The panel highlighted that efforts to legally recognise transgender and intersex people have started to see success in the ACT, with the creation of a third “X” box on birth certificates alongside the pre-existing “M” or “F” boxes.
Previously, to switch between the male or female boxes on one’s birth certificate it was necessary to undergo surgery, which requires sterilisation. Thanks to the recent creation of the “X” category, ACT born citizens can change their gender to “X” if they have undergone some form of medical treatment (which may include counselling or surgery).

Chair of the recent inquiry into gender diversity in the ACT, Simon Rice OAM feels that this change is a step in a positive direction for gender minority legal recognition. However sub-dean of the ANU Law School, Wayne Morgan, believes it will take much more campaigning for reform to extend beyond the socially progressive ACT.

“Through lobbying it became apparent that a top down approach wasn’t enough. In the ACT a community based approach was required to encourage officials to make legislative change,” explained panelist and leading community activist, Peter Hyndal.

The forum also addressed the continued use and additions to the acronym LGBTQI in campaigning for minority gender and sexuality rights. Ms Yates argued that it is time to move away from the acronym, as often conversations about the LGBTQI movement concentrate on LGB issues and conflate the differing experiences of the people that come under that umbrella.

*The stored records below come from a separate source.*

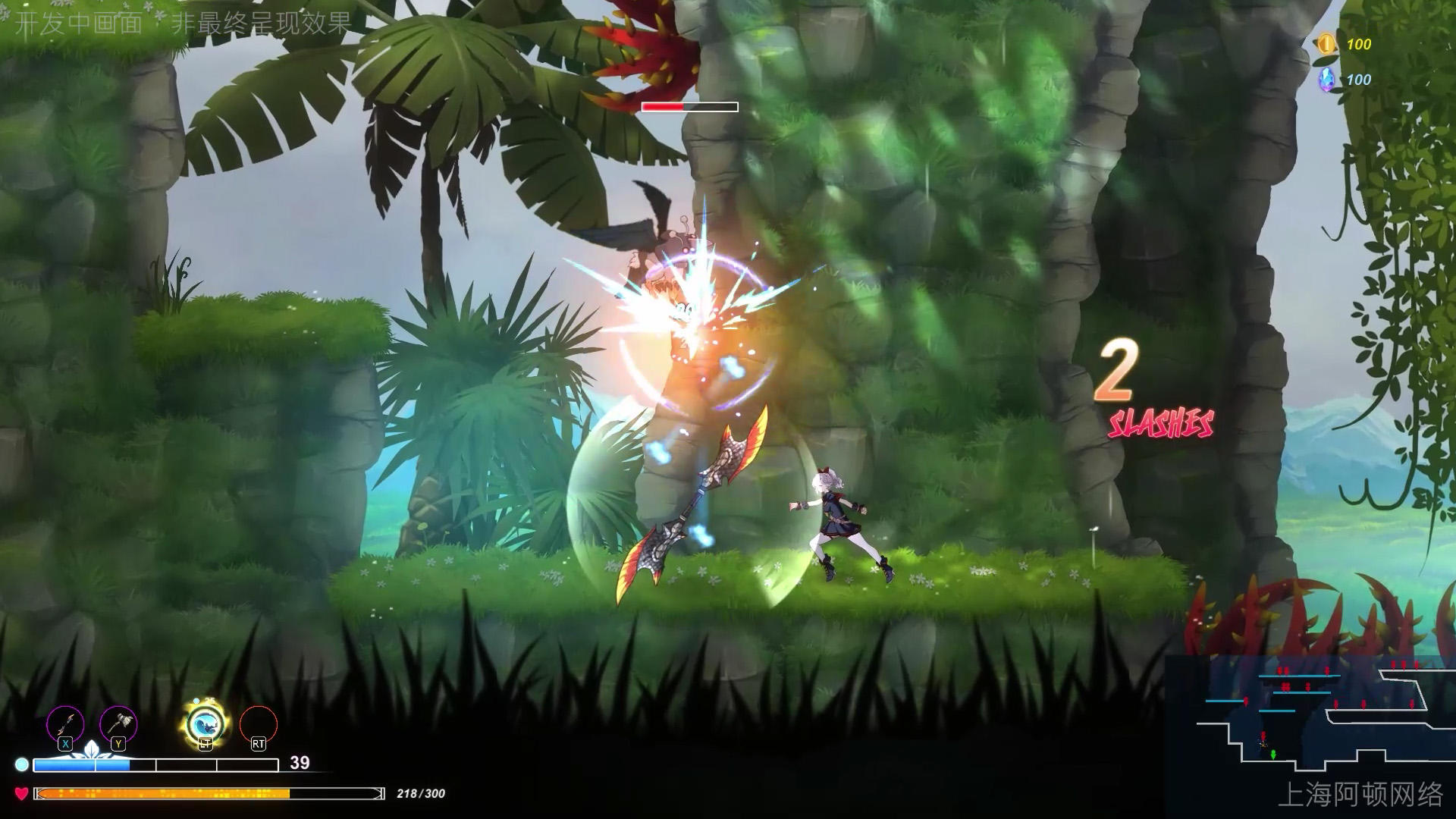
Task: Click the gold coin currency icon
Action: (1326, 44)
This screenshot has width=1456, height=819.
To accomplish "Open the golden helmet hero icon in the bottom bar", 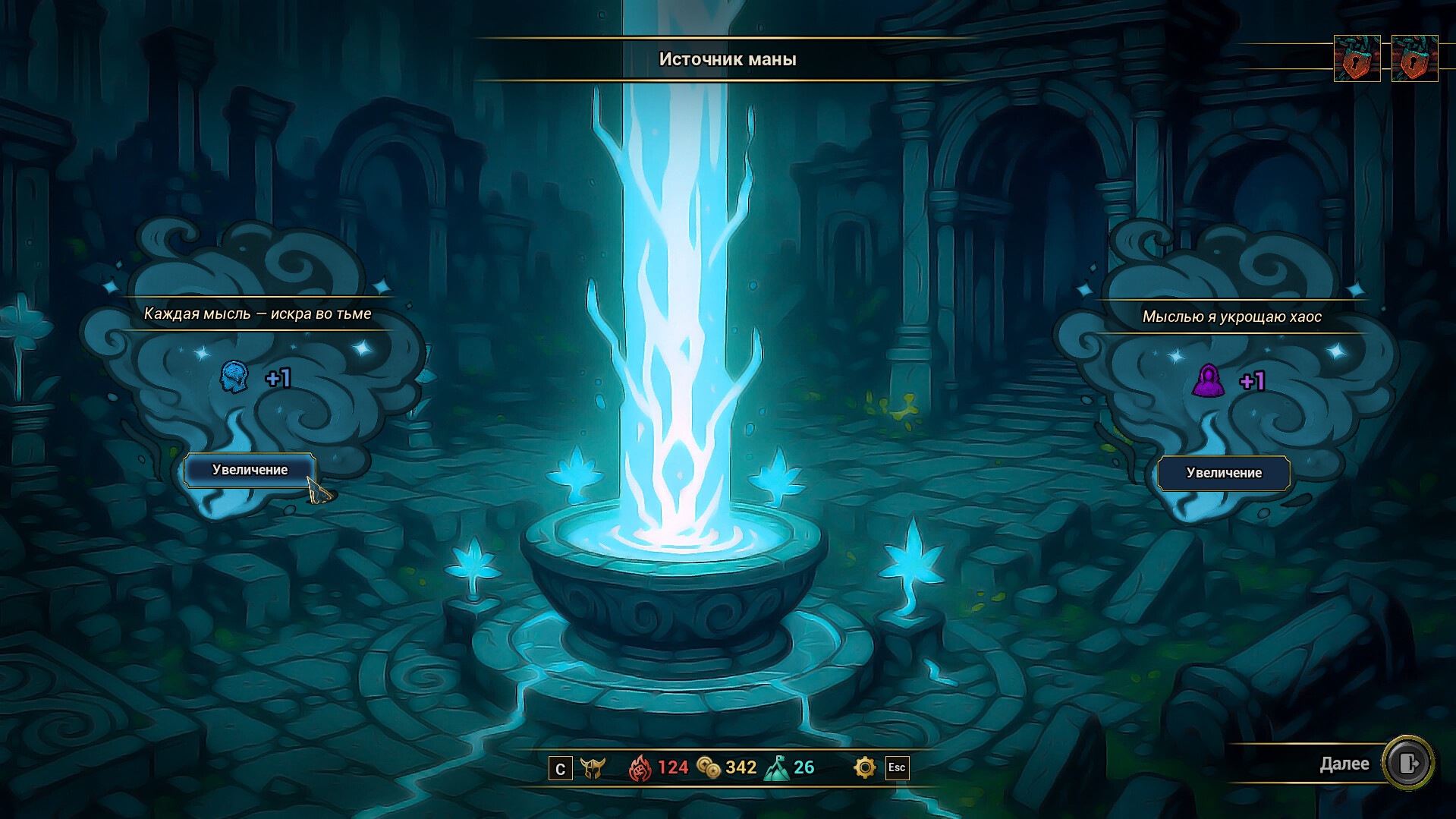I will point(595,768).
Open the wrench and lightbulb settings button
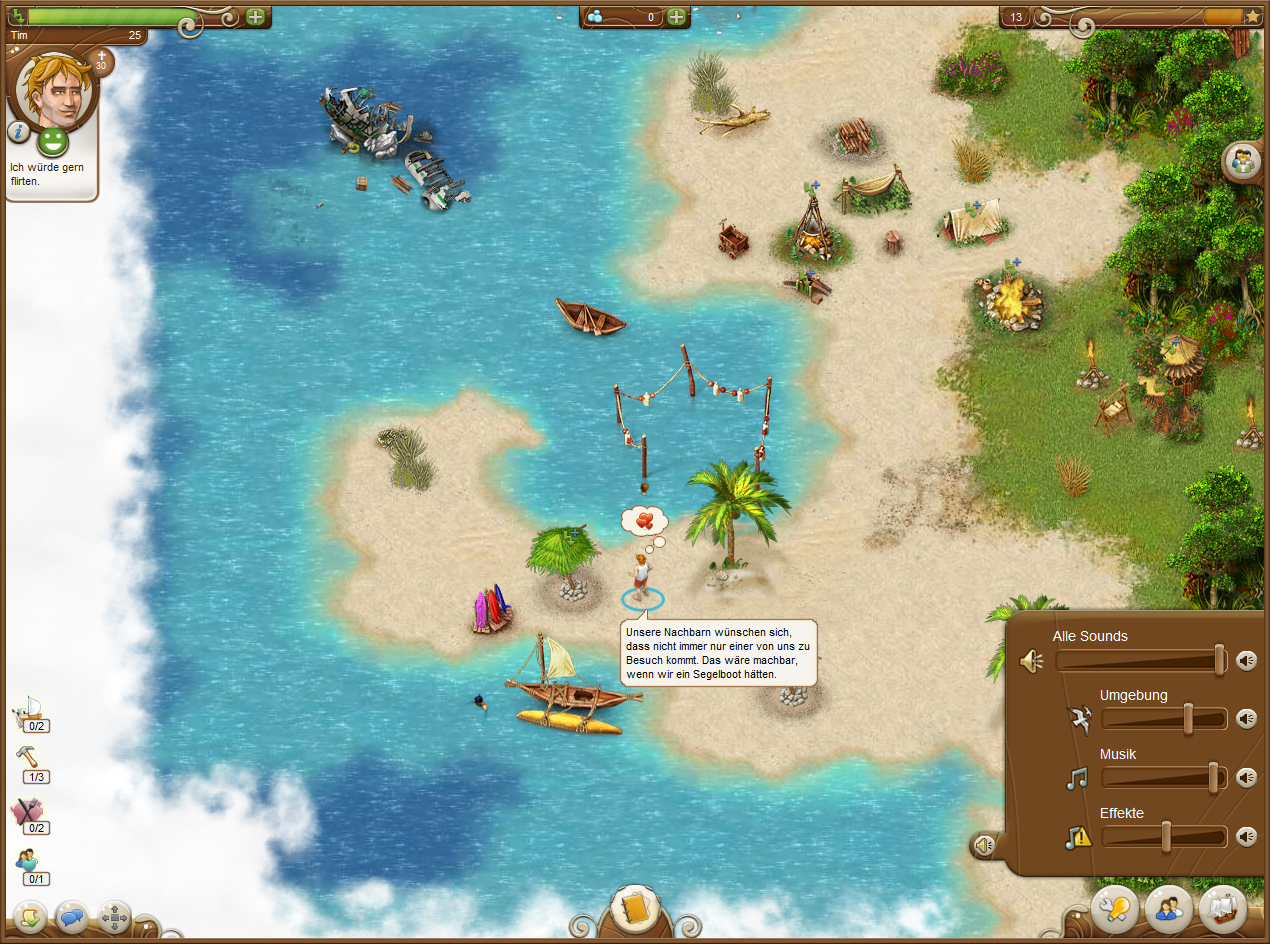 pyautogui.click(x=1115, y=908)
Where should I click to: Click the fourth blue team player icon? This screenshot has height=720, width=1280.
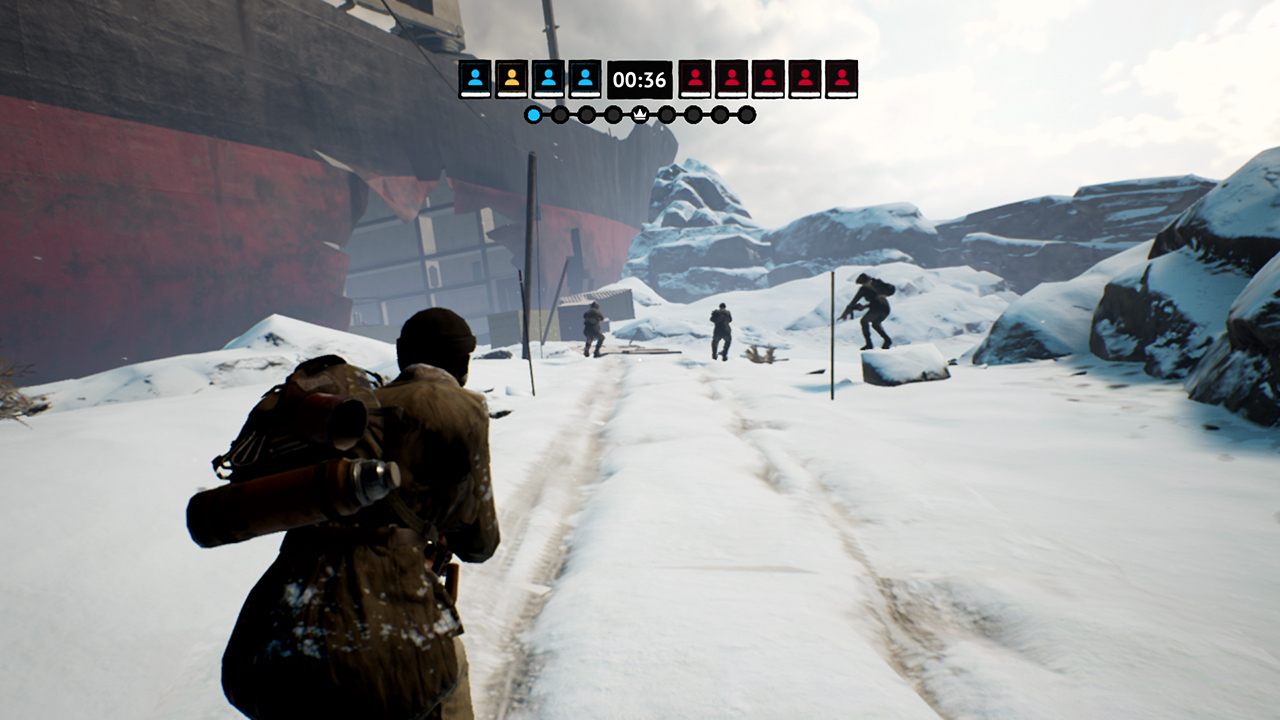point(586,78)
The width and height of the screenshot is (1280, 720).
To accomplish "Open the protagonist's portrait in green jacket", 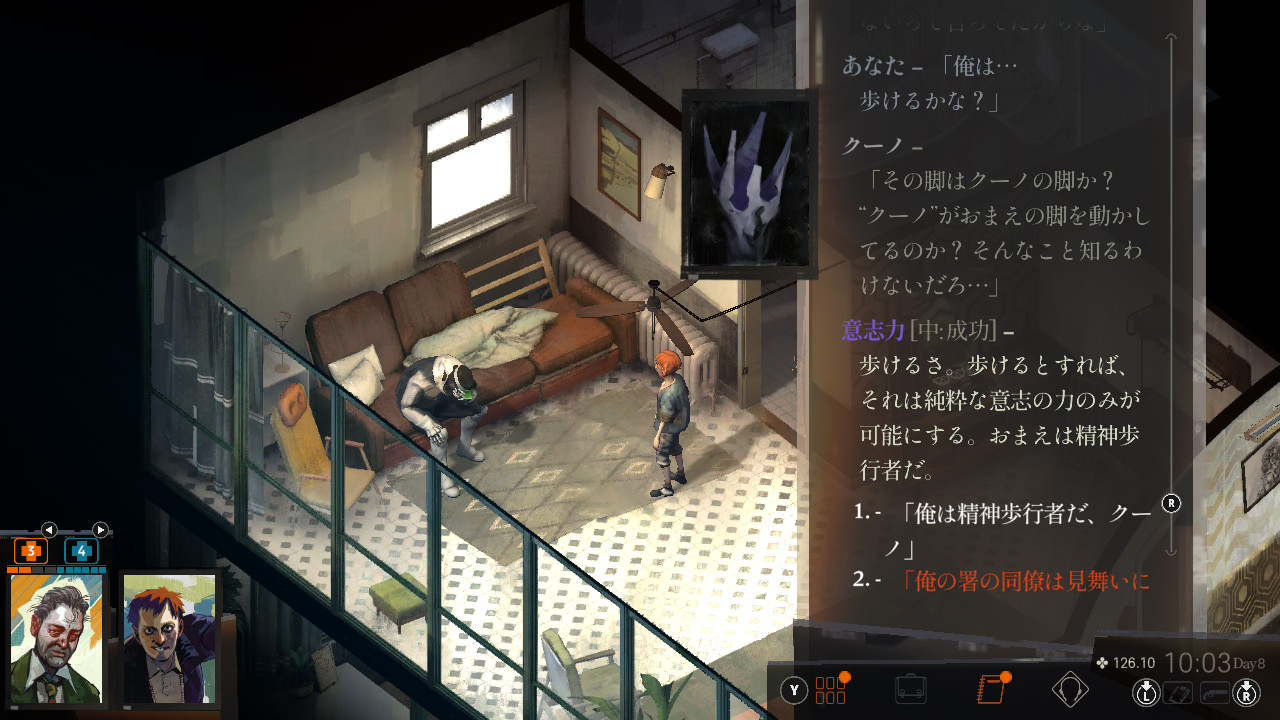I will [56, 640].
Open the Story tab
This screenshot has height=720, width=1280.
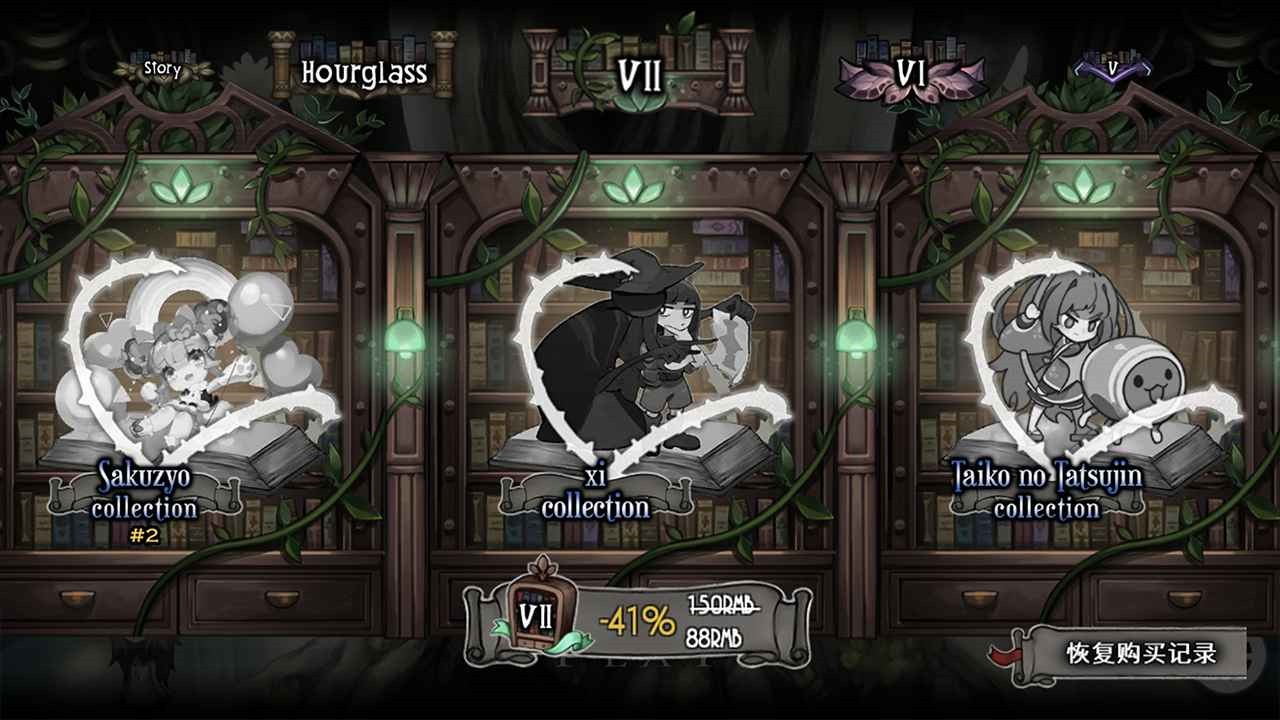tap(160, 70)
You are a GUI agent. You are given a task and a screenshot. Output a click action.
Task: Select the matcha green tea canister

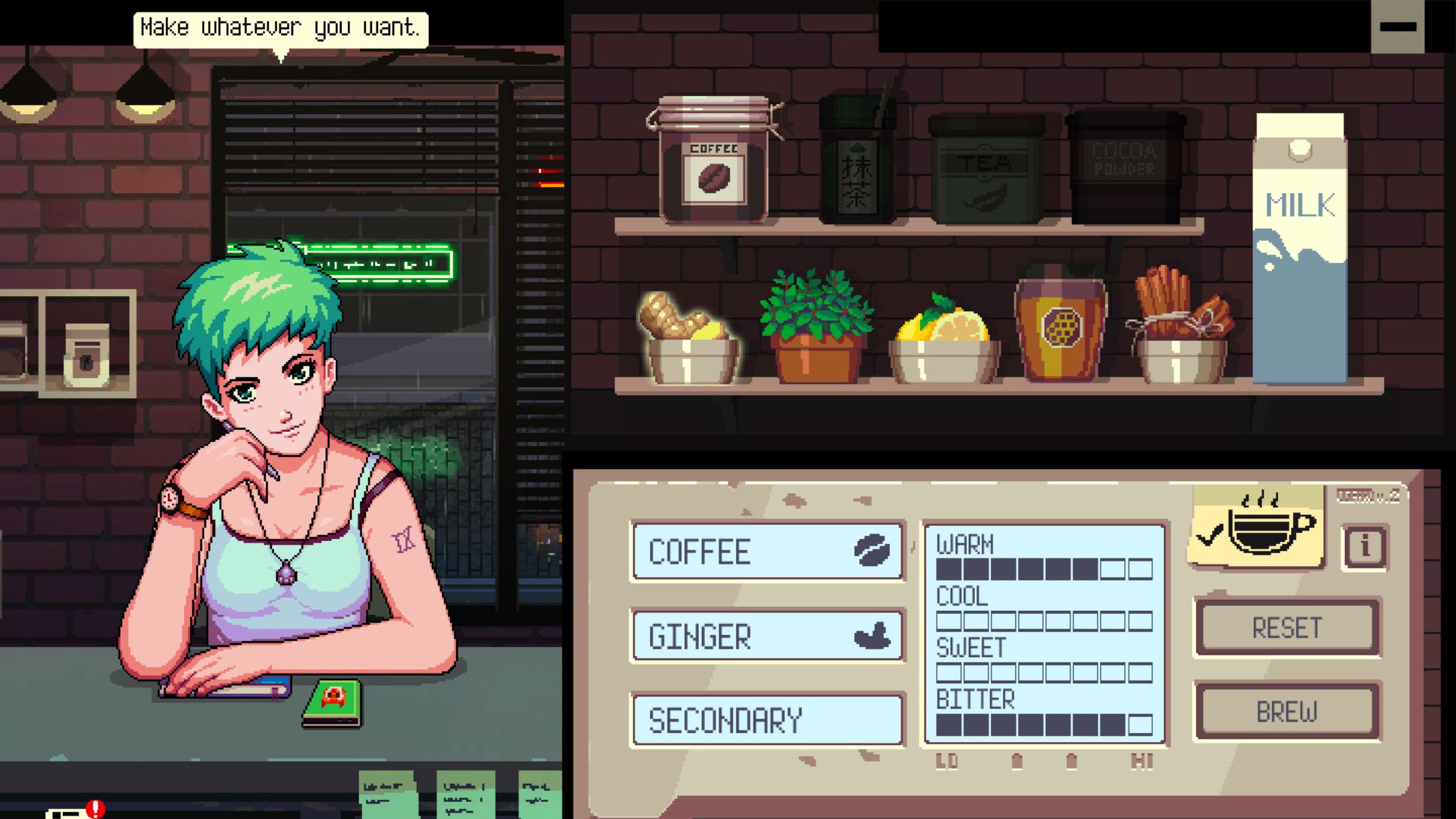tap(856, 164)
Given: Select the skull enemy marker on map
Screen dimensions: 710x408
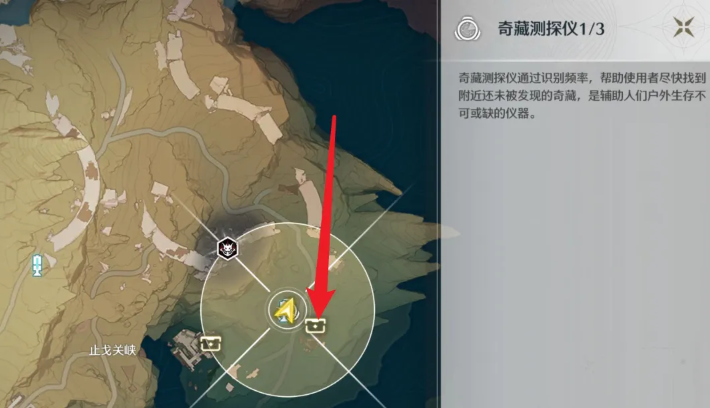Looking at the screenshot, I should point(228,247).
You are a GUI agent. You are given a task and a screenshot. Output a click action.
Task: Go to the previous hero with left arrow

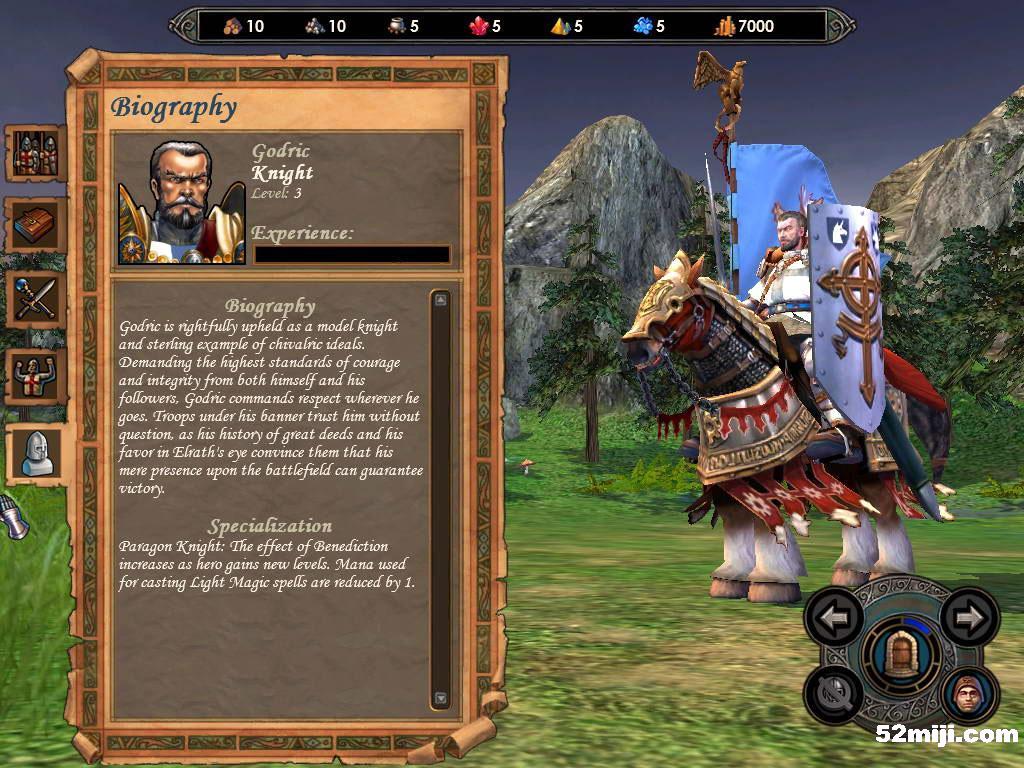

Attendee Isabel Meredith Mudford echoed the sentiments of Mr Hyndal on this issue: “the distinct separation of the LGB and TI groups makes sense in confronting Australian issues of discrimination, however internationally (in less progressive societies) the experience of being ‘othered’ for one’s sexuality or gender-identity can be quite similar.”

LSS Social Justice Vice President, Karina Curry-Hyde and Equity Officer, Jessica Elliott, felt the event “was a great success with lots of insightful questions asked… We ran the event to highlight the important interplay between law and gender diversity at the ANU”.